Cyclooxygenase‐2 Expression in Chronic Liver Diseases and Hepatocellular Carcinoma

Hepatocarcinogenesis is a multistep process characterized by hepatocyte inflammation, regeneration, and proliferation. These changes are believed to depend on the aberrant expression of various tumor suppressor genes, oncogenes and growth factors. Several studies have shown the involvement of cyclooxygenase‐2 (COX‐2), the inducible isoform of the enzymes that catalyze prostaglandin synthesis in various aspects of carcinogenesis. COX‐2 has been described as being overexpressed in hepatocellular carcinoma (HCC) patients.
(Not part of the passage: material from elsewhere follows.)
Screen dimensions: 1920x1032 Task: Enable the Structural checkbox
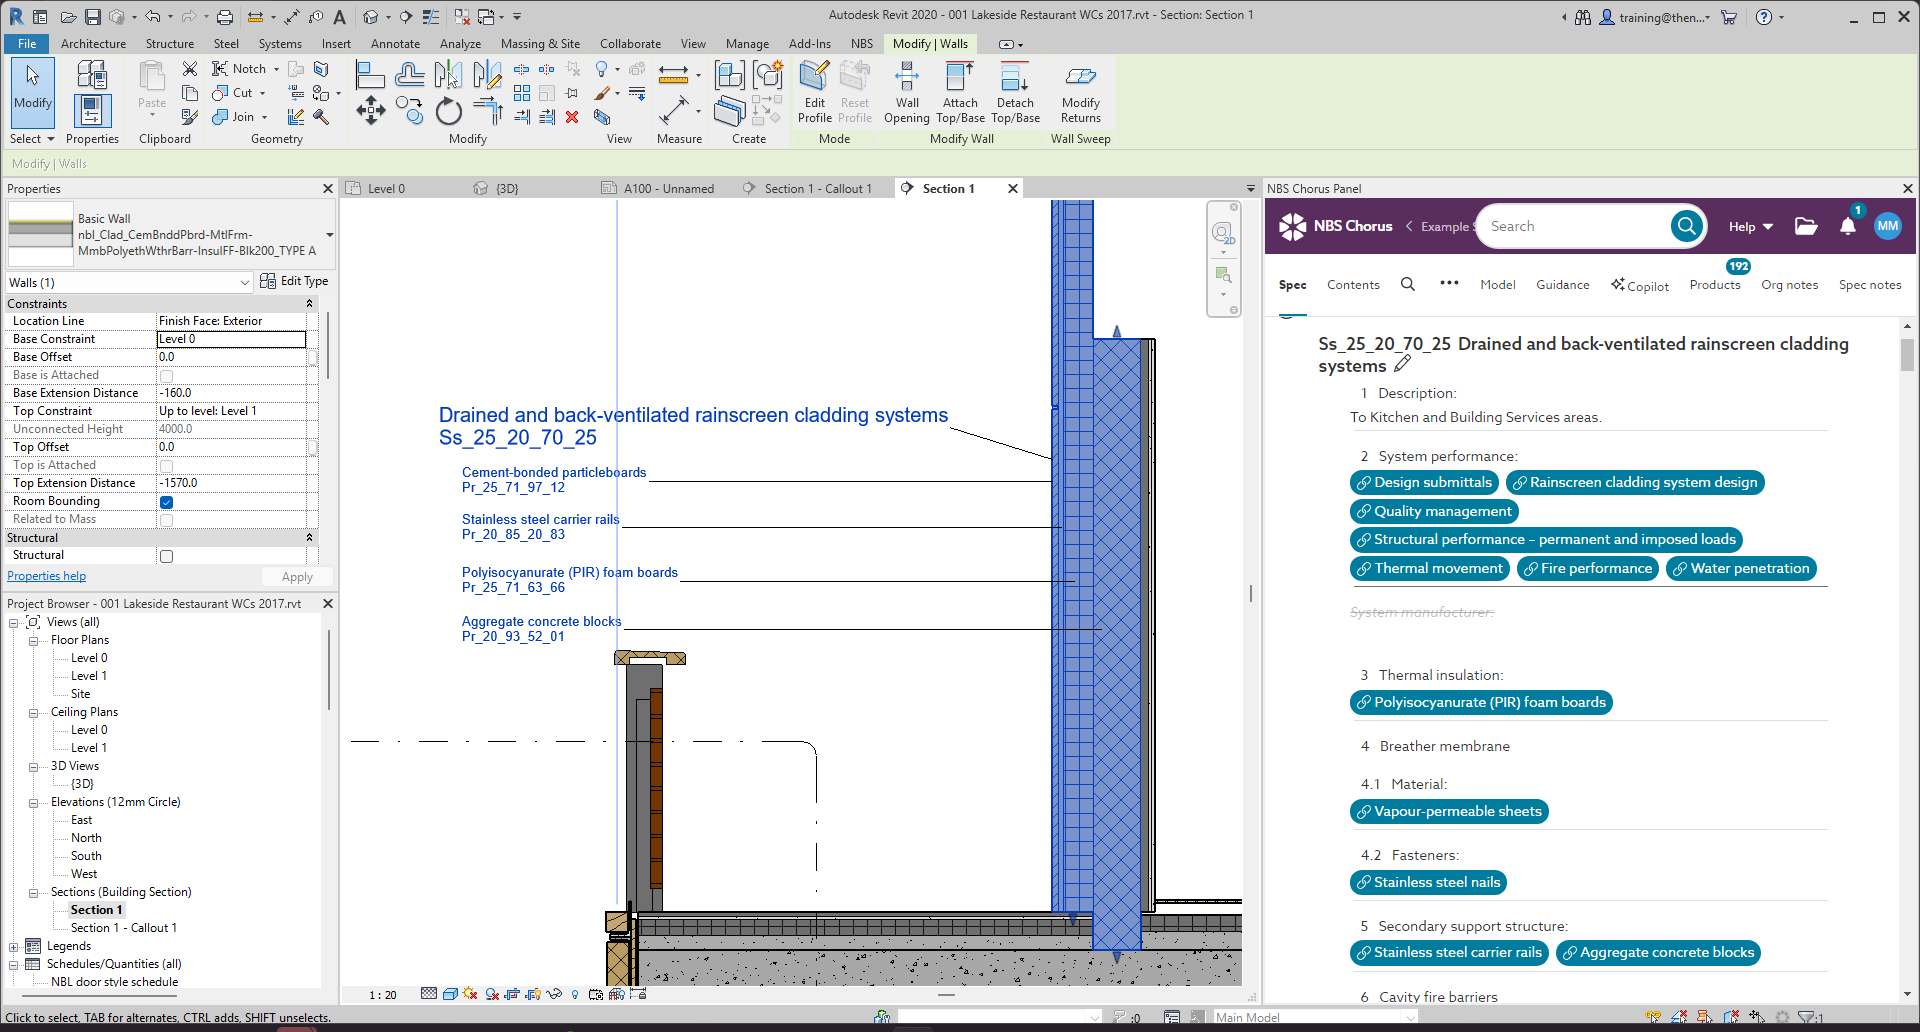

Using immunohistochemistry, we studied COX‐2 expression in different chronic liver diseases (CLD) including nonalcoholic steatohepatitis (NASH), chronic hepatitis (CH), liver cirrhosis (LC), and HCC in a population referred to a tertiary center in western Sicily, an area moderately endemic for CLD. Sixteen NASH, 35 CH, 15 LC, and 21 HCC samples were analyzed. Positive signs of COX‐2 were observed in the cytoplasm of hepatocytes and median values were 6 (3–9) for NASH, 7 (3–9) for CH, 6 (4–9) for LC, and 4 (0–7) for HCC. COX‐2 expression was significantly lower in HCC than in NASH ( P < 0.001), CH ( P < 0.0001), and LC ( P < 0.0001). In HCC we found a wide range of COX‐2 expression: from no expression in poorly differentiated areas to a high expression in well‐differentiated ones, with an inverse correlation between COX‐2 and tumor grading, according to Edmonson (ρ=−0.67, P < 0.0001). In conclusion: (a) COX‐2 expression was significantly lower in HCC than in the other CLD; (b) COX‐2 expression inversely correlated with tumor differentiation status. These results suggest that COX‐2 expression could be related to the inflammatory phenomena present in the early phases of CLD and eventually to the induction of hepatocarcinogenesis.